The bad thing about this type of hack is that now [Tomek Dubrownik] needs to cut a hole in his desk to house the thing. He got this military grade trackball working over USB. It’s old, and could be used as a blunt weapon. But as the video shows it still makes a great input device.
He found the hardware on Allegro — a Polish auction site similar to eBay — for just $20. The original circuitry didn’t make a lot of sense, but a bit of probing with the old oscilloscope let him establish connections to the encoders which are read by some TI 54xx parts. Apparently they use the same logic as 7400 parts but are military grade. He chose a ATmega32u4 development board for his replacement control board. That chip has native USB support so the rest is just a matter of passing data like an HID input device. His code even lets him use those pushbuttons to toggle between cursor movement and window scrolling.
[Tomek] translated his post into English after some prompting by friends at the Warsaw Hackerspace. Here’s the original in Polish if you’re interested.
[Thanks Sergiusz]
I bought a bunch of Megatron 816 TC trackballs for $10 each on ebay a few years ago. There’s plenty of documentation available, including technical drawings to cut your own faceplate. You can supply your own buttons. They use some kind of standard serial protocol (other versions of those trackballs use PS/2, USB…) and worked with a handmade cable right away with Linux. They work well for a kiosk style application, but I just couldn’t imagine using them day to day integrated in my desk – they just don’t feel precise enough.
In soviet Russia, Military Mouse Tracks you!
Seems the US mice, both military and commercial aren’t that far behind these days :(
Anyway, neat hack!
Were these salvaged from the same polish air force helicopters that had all those ejector-seat issues?
Neat hack. Good to have an input device ready if you ever go to war from your computer room :)
Somebody takes their games of Centipede very seriously.
It’s funny, my main computers I use day to day are tiny compared to that track ball. I can just imaging setting up a tiny screen, hooked to a tiny computer and tiny keyboard, and then pull out that monster as my pointer device. Great hack! :)
He should build a tiny computer INSIDE the trackball.
And if he ever gets tired of the using the trackball on the computer he can rip it out and go bowling.
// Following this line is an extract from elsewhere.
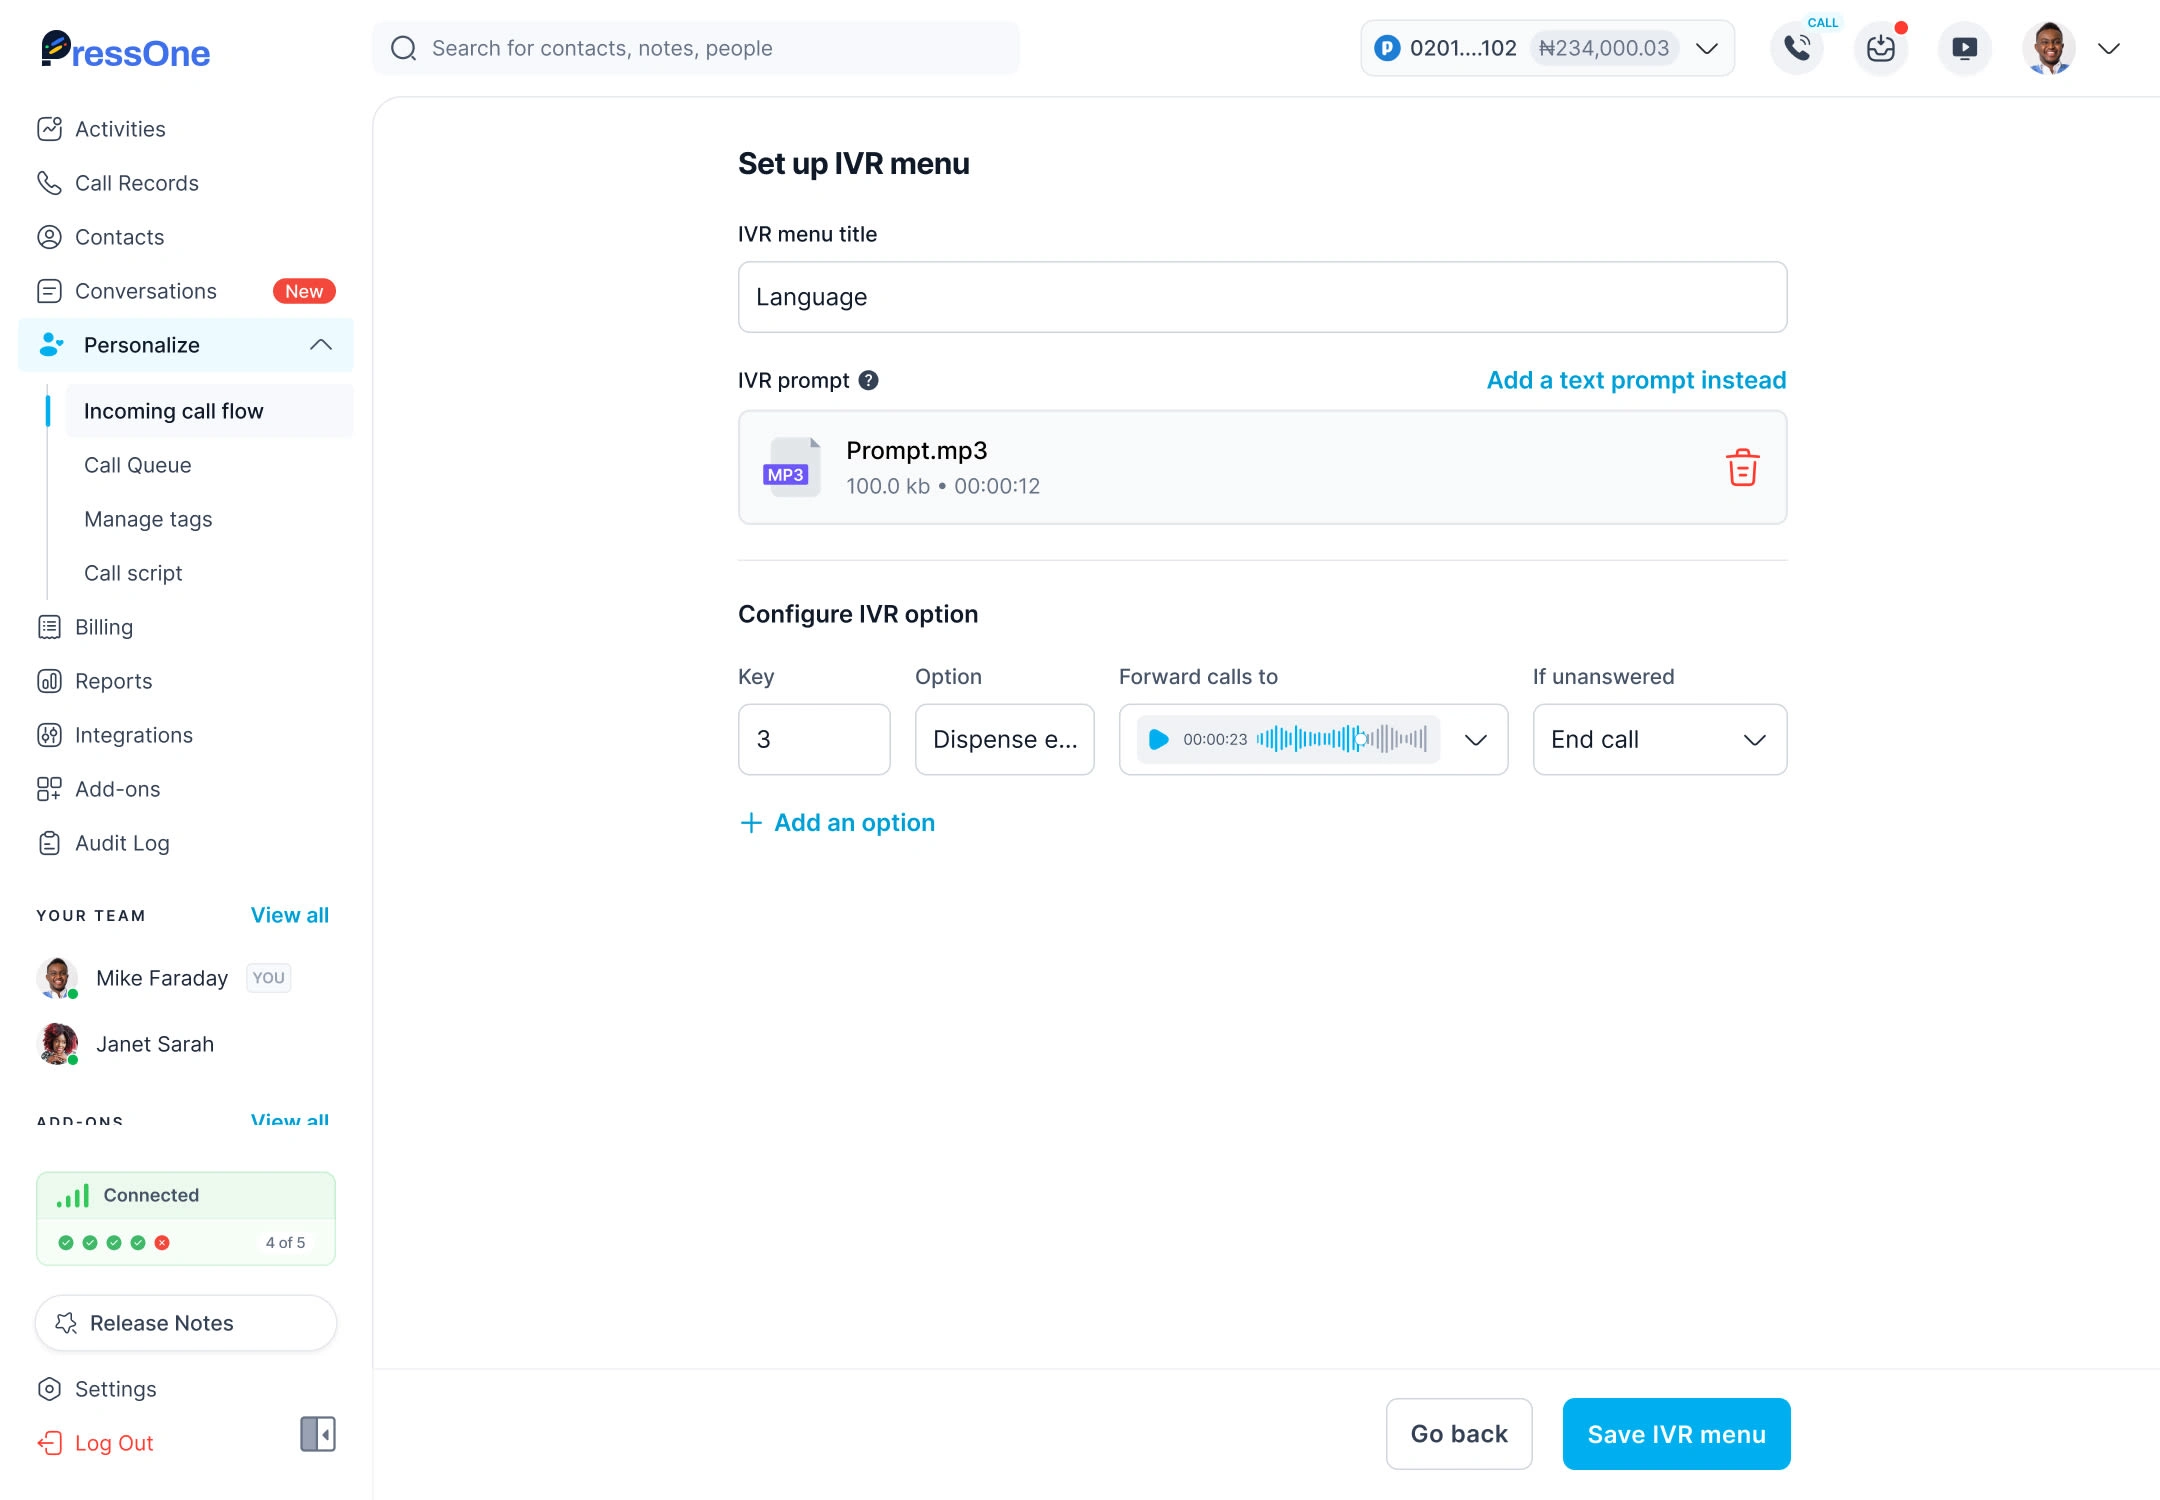2160x1500 pixels.
Task: Click Save IVR menu button
Action: [1676, 1434]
http://ewh.ieee.org/reg/7/millennium/fp6000/fp6000_datar.html
Used for scrolling on soup.io…
lol :).
“blunt” weapon? I wouldn’t want to touch most of that thing without paying attention, old scrap parts are sharp, man.
Not unlike old HP/Compaq and IBM towers – I’ve lost so much blood to those bloody things…
^
that’d be nice for 3d cad orbiting the model whilst spline weaving with the normal mouse
jesus h christ that is a huge mouse.
that’s what she said…
I think you would get carpal tunnel syndrome from having to click those buttons.
It cost him $20, but probably $50 in shipping costs
It was $20, shipping included.
source: I’m from the same hackerspace
This, my friends, is what it is all about. Great hack.
For those of you who don’t already know. If its 5400 series logic, that means its milspec. Like a 7414 hex schmitt trigger inverter is the comercial version, the 5414 would be the milspec version. The 7414 probably costs $0.60, the 5414 may cost $60.00, just depends on the part.
A coworker recognized this thing. It’s apparently used in air-traffic control. It moves a cursor around the track screen, and you can hit one of those buttons to highlight said track to display additional information and the like.
nice hack, maybe you can find some use for the old board as well, it looks great. Plenty of logic options.
at risk of being a downer, wouldnt it be easier/cheaper to slaughter a mouse and integrate it instead of the mcu?
maybe not as interesting.
I love it! No problem of durability there. Thats one of my pet peeves, the lack of durabiliity of mice, I cant even count how many mice I’ve worn out in the last 30 years. Bad choice of materials, too soft of plastic, cheap microswitches.
I’d just like a mouse, optical and wireless, with buttons as beefy as those. That’s the first thing to go on any of my mice. Usually within about six months.